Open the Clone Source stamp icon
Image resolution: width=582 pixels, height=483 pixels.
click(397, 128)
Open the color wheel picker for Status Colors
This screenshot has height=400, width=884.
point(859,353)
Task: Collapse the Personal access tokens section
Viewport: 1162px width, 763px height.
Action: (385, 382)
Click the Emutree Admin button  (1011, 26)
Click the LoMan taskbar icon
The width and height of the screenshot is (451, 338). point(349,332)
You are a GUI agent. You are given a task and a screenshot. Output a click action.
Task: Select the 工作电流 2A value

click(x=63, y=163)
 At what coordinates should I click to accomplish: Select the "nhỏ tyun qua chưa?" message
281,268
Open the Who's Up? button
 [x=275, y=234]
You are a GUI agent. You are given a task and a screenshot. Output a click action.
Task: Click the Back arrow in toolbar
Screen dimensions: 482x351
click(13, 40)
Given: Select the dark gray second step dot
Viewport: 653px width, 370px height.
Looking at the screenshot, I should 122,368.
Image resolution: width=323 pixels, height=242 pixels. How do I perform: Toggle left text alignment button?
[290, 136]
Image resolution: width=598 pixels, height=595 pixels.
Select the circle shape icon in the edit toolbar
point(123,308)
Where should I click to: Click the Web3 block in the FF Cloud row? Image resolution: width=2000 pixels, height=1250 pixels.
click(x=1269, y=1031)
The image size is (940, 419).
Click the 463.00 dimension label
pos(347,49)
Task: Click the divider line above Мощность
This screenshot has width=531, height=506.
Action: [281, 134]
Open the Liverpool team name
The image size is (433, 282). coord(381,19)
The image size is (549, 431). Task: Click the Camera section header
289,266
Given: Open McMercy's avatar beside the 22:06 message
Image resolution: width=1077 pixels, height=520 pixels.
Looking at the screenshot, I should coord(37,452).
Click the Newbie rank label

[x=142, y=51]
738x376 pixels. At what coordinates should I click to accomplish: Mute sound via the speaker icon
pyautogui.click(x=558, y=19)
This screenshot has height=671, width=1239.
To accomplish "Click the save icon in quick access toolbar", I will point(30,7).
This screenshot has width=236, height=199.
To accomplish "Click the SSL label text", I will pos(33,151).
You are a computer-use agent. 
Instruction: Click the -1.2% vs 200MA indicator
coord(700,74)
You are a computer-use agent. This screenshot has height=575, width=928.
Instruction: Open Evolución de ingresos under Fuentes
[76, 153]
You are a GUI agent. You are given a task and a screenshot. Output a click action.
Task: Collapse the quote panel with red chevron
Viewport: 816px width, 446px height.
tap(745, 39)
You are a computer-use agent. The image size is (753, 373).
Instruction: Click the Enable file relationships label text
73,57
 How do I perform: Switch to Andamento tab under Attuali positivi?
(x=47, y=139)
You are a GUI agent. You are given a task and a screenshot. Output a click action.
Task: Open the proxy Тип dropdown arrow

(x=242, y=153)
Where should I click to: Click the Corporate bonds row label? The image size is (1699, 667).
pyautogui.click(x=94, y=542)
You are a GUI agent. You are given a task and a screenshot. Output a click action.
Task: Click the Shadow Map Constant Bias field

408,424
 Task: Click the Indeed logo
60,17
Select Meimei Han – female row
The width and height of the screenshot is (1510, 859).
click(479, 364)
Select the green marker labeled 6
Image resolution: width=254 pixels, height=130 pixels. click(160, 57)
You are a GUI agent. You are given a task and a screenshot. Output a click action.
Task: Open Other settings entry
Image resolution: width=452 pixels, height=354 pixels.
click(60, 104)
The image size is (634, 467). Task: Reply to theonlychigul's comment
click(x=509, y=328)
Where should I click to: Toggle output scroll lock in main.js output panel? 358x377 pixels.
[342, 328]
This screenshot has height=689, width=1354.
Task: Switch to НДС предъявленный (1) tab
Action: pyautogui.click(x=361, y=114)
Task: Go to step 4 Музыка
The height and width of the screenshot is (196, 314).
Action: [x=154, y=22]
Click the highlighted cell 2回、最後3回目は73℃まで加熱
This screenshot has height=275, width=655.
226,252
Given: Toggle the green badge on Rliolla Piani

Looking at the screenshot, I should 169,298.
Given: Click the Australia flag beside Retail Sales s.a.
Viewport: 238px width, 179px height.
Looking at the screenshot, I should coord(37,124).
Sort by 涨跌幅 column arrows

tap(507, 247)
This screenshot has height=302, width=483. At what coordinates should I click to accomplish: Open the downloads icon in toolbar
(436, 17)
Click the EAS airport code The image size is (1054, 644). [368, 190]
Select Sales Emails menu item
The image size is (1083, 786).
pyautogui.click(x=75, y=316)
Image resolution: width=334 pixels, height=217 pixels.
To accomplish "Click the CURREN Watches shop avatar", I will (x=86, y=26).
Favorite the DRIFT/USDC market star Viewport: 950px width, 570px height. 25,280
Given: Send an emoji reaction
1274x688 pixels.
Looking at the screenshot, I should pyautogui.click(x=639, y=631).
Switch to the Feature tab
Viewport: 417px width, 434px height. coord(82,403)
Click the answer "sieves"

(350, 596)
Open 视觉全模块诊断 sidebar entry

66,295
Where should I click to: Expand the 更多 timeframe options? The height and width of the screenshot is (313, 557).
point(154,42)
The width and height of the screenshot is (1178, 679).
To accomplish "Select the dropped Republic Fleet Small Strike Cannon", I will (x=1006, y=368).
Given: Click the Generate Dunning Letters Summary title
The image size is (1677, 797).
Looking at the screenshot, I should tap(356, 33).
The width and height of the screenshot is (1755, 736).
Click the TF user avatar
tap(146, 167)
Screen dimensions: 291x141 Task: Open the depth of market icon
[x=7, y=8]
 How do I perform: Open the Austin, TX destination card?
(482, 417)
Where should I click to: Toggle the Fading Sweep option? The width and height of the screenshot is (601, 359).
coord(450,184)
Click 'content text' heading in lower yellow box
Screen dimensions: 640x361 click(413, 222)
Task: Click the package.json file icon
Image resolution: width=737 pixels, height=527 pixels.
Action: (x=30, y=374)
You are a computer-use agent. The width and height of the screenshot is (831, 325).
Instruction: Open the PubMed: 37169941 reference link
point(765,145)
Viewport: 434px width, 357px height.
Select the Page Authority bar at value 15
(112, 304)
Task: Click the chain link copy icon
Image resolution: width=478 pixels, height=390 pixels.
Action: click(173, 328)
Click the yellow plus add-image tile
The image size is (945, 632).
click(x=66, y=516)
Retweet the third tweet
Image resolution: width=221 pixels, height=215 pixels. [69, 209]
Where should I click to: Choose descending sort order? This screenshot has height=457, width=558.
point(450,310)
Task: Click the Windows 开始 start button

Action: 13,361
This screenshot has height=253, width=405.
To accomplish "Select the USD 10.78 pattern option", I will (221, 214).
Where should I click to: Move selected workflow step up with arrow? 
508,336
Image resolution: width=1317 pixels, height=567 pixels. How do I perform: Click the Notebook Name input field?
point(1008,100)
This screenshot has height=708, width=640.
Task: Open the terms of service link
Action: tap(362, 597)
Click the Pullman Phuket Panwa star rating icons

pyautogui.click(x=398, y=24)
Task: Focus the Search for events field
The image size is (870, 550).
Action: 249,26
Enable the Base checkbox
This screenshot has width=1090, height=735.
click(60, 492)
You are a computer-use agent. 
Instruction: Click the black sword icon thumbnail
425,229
---
Exercise brief —
Only a number is expected here: how many lines of the records above contain "Sales".

The completed task —
2